--- start of GIVEN RECORDS ---

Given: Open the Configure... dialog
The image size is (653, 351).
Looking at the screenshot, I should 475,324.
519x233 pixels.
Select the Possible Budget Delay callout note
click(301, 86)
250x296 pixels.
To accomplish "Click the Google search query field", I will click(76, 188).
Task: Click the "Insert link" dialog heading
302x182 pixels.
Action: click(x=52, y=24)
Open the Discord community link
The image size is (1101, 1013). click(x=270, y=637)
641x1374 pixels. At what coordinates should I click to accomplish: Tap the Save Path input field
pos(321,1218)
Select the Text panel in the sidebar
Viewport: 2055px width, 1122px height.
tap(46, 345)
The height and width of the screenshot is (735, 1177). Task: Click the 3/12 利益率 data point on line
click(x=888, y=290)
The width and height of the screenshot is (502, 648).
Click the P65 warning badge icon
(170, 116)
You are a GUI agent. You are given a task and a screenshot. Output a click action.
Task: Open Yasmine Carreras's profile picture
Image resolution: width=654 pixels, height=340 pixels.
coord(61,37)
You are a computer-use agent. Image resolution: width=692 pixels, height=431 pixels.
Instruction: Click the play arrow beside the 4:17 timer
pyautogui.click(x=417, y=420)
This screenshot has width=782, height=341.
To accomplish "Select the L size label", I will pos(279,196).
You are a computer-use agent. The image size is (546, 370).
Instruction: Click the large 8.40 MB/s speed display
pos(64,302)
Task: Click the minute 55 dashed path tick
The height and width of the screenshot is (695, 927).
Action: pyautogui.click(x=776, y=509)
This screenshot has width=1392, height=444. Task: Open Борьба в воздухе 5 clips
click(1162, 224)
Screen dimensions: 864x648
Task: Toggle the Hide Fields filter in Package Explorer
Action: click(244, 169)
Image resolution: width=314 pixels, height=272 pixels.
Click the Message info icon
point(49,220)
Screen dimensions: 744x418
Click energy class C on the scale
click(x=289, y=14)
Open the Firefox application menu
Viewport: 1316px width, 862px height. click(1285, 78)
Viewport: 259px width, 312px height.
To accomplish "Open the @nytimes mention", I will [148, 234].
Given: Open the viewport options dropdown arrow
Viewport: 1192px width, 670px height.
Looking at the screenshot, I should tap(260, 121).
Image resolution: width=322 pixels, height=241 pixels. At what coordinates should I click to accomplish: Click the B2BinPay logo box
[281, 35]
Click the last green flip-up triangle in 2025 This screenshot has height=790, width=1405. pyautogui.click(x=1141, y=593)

--- end of GIVEN RECORDS ---

> WHAT THE TASK ASKS
Output the items as a numbered list, skipping blank lines, beginning with the line that contains "Image resolution: width=314" and ending after the line that contains "Looking at the screenshot, I should tap(260, 121).".

> FINAL RESULT
1. Image resolution: width=314 pixels, height=272 pixels.
2. Click the Message info icon
3. point(49,220)
4. Screen dimensions: 744x418
5. Click energy class C on the scale
6. click(x=289, y=14)
7. Open the Firefox application menu
8. Viewport: 1316px width, 862px height. click(1285, 78)
9. Viewport: 259px width, 312px height.
10. To accomplish "Open the @nytimes mention", I will [148, 234].
11. Given: Open the viewport options dropdown arrow
12. Viewport: 1192px width, 670px height.
13. Looking at the screenshot, I should tap(260, 121).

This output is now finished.